Data for processing: Begin

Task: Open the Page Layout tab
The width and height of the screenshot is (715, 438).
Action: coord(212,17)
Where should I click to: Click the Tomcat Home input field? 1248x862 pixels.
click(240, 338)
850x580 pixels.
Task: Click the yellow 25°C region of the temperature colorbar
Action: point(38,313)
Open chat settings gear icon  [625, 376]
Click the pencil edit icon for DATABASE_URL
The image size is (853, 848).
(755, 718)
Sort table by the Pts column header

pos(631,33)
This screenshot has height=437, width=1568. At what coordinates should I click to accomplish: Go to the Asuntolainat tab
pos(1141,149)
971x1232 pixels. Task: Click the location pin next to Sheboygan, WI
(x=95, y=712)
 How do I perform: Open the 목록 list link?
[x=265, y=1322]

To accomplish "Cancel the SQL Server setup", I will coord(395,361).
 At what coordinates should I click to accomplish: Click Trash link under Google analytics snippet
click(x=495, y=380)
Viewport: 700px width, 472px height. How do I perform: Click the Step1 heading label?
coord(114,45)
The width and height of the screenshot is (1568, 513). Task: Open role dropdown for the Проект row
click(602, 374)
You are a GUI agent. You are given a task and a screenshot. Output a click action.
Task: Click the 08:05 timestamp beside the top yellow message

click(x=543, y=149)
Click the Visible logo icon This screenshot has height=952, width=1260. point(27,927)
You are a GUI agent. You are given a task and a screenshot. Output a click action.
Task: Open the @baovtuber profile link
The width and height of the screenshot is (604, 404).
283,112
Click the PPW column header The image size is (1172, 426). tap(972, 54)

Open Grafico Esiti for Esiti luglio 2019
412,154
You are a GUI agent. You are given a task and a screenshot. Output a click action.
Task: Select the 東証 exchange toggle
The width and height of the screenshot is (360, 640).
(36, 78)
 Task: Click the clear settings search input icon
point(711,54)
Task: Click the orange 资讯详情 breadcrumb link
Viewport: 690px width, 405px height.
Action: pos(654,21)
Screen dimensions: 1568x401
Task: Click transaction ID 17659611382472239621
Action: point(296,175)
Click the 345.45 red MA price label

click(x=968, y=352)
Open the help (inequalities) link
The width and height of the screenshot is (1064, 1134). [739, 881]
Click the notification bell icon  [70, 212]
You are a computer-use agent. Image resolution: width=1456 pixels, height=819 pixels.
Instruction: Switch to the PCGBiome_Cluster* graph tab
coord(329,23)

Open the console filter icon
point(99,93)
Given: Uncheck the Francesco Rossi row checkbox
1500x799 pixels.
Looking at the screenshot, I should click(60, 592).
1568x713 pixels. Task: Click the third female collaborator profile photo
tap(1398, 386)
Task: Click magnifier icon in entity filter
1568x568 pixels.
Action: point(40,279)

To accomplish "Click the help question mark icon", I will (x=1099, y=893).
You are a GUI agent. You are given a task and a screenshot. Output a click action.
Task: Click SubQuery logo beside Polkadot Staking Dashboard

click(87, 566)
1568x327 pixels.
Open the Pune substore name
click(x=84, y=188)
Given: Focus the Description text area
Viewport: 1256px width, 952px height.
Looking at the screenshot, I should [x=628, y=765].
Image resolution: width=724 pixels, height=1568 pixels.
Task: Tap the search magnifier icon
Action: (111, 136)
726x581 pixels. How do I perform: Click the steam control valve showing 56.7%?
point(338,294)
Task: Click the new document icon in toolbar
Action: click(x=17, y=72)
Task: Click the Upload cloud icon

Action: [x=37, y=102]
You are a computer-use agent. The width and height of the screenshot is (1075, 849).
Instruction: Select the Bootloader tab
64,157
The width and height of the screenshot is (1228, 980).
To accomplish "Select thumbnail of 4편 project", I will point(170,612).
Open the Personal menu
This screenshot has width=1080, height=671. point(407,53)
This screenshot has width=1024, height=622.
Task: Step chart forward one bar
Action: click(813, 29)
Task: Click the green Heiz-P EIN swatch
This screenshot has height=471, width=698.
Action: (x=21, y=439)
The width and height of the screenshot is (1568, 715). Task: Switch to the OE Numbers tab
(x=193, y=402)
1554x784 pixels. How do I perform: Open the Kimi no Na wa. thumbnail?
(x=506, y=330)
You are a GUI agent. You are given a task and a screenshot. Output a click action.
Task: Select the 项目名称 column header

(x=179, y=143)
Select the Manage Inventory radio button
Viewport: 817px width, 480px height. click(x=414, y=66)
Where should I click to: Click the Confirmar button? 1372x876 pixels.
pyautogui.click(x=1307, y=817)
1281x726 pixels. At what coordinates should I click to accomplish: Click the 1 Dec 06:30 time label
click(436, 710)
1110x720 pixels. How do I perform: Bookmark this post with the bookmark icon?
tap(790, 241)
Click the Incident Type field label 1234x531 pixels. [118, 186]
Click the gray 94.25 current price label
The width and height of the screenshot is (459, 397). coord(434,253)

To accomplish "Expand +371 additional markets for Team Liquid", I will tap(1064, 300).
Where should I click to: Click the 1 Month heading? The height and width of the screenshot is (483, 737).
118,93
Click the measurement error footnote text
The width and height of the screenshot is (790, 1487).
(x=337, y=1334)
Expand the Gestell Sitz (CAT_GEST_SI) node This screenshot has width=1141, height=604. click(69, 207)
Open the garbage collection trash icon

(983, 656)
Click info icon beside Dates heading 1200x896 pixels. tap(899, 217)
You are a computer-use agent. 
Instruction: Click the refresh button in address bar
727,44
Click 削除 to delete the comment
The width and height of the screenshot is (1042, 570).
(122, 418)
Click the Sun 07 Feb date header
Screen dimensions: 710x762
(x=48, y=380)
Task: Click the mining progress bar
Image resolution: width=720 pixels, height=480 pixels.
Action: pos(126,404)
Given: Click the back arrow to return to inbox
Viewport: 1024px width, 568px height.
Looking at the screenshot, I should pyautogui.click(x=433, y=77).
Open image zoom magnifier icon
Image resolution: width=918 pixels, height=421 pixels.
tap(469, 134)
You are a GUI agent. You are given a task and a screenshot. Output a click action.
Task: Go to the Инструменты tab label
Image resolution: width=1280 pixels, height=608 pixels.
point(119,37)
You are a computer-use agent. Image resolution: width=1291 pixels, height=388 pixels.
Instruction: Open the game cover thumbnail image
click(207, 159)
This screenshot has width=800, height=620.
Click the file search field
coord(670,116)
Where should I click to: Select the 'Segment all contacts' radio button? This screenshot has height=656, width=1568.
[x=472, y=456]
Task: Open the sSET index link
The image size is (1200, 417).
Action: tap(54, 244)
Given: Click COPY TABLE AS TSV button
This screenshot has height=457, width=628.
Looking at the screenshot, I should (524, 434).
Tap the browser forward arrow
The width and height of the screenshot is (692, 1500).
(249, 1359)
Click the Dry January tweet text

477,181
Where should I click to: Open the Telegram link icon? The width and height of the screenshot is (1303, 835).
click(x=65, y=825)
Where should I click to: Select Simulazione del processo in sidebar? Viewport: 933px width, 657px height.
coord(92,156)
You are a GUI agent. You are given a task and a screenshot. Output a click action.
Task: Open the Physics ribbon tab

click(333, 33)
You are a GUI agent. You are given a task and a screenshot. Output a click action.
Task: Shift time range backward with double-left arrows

Data for processing: End

### Work required:
Whenever a line in the entries holds the word "will", copy that line.

### Answer to this problem:
To accomplish "Cancel the SQL Server setup", I will coord(395,361).
To accomplish "Click the help question mark icon", I will (x=1099, y=893).
To accomplish "Select thumbnail of 4편 project", I will point(170,612).
To accomplish "Expand +371 additional markets for Team Liquid", I will tap(1064, 300).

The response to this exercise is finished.